Aufgaben:
- a) Schreiben Sie aus dem Text zur Krankenhausreform den Abschnitt ab, der mit den Worten „Die Reform sieht“ beginnt und mit „genug Erfahrung haben.“ endet.
- b) Für wie viele Leistungsgruppen wird laut dem Text zur Krankenhausreform festgelegt, wie viele Fachärzte Kliniken vorhalten müssen?

Ausgewählter Text:
Die Reform sieht vor, dass Krankenhäuser ihre Patienten künftig nur noch behandeln und operieren sollen, wenn sie dafür auch technisch und personell ausgestattet sind. Für 65 Leistungsgruppen, sei es die Rheumatologie, Herzchirurgie oder Kinder- und Jugendmedizin, wird genau definiert, wie viele Fachärzte Kliniken vorhalten müssen, wenn sie in diesem Bereich arbeiten wollen. Mit vorgeschriebenen Mindestfallzahlen soll gewährleistet werden, dass die Ärzte auf ihrem Gebiet auch genug Erfahrung haben.

Fürsprecherinnen und Fürsprecher der Reform, aus dem Saarland, Mecklenburg-Vorpommern, Bremen, Hessen und eben Niedersachsen, machen noch einmal deutlich, dass sie das Gesetz in seiner jetzigen Form nicht für perfekt halten. Aber die Anrufung des Vermittlungsausschusses würde das Aus der Reform bedeuten. Selbst wenn sich die Länder auf Änderungen einigten, müsse der Bundestag dem modifizierten Gesetz ja noch mal zustimmen, führt Philippi aus. Das sei „mitten im Wahlkampf“ unwahrscheinlich.

Verfügbares Material:
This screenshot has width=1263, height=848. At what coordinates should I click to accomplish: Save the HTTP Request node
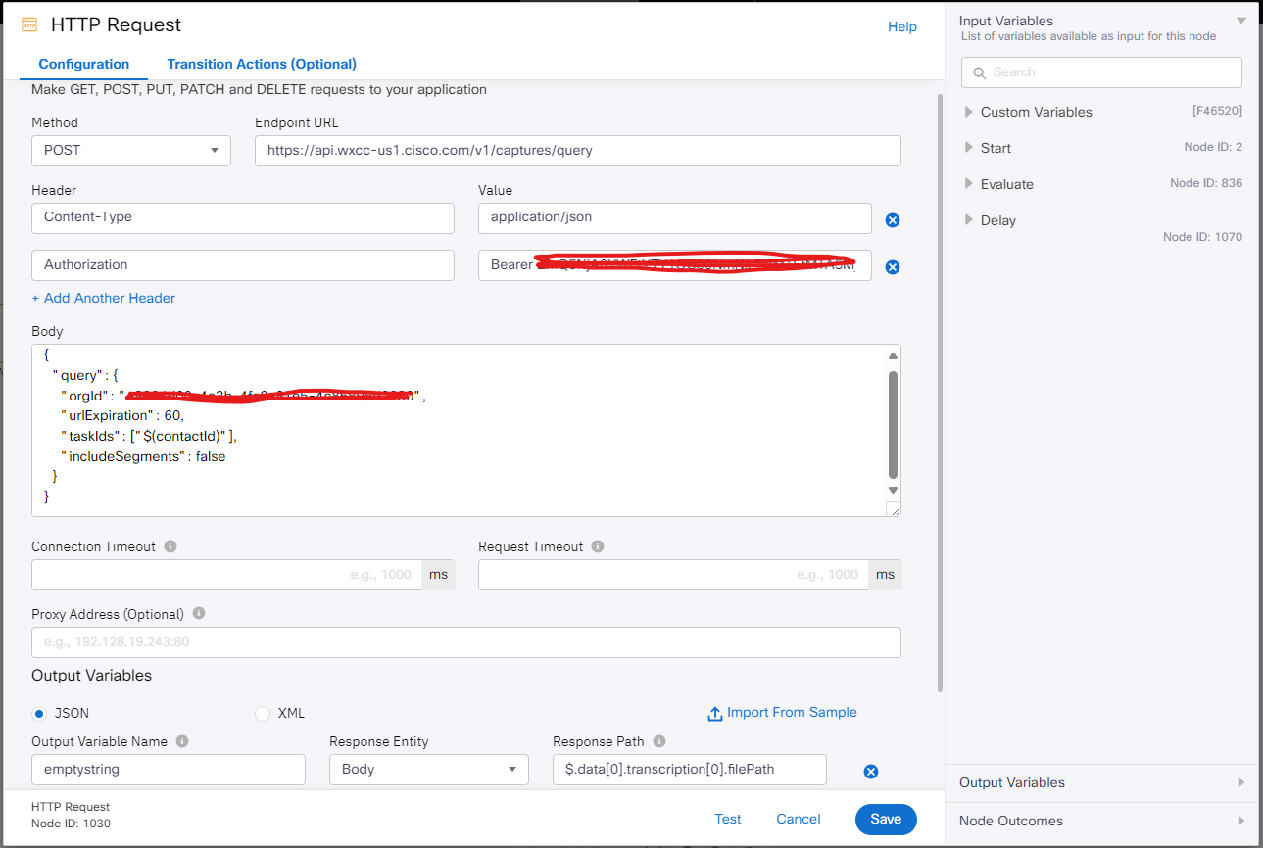point(885,819)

Antworten je Aufgabe:
- a)
Die Reform sieht vor, dass Krankenhäuser ihre Patienten künftig nur noch behandeln und operieren sollen, wenn sie dafür auch technisch und personell ausgestattet sind. Für 65 Leistungsgruppen, sei es die Rheumatologie, Herzchirurgie oder Kinder- und Jugendmedizin, wird genau definiert, wie viele Fachärzte Kliniken vorhalten müssen, wenn sie in diesem Bereich arbeiten wollen. Mit vorgeschriebenen Mindestfallzahlen soll gewährleistet werden, dass die Ärzte auf ihrem Gebiet auch genug Erfahrung haben.

- b) Für 65 Leistungsgruppen.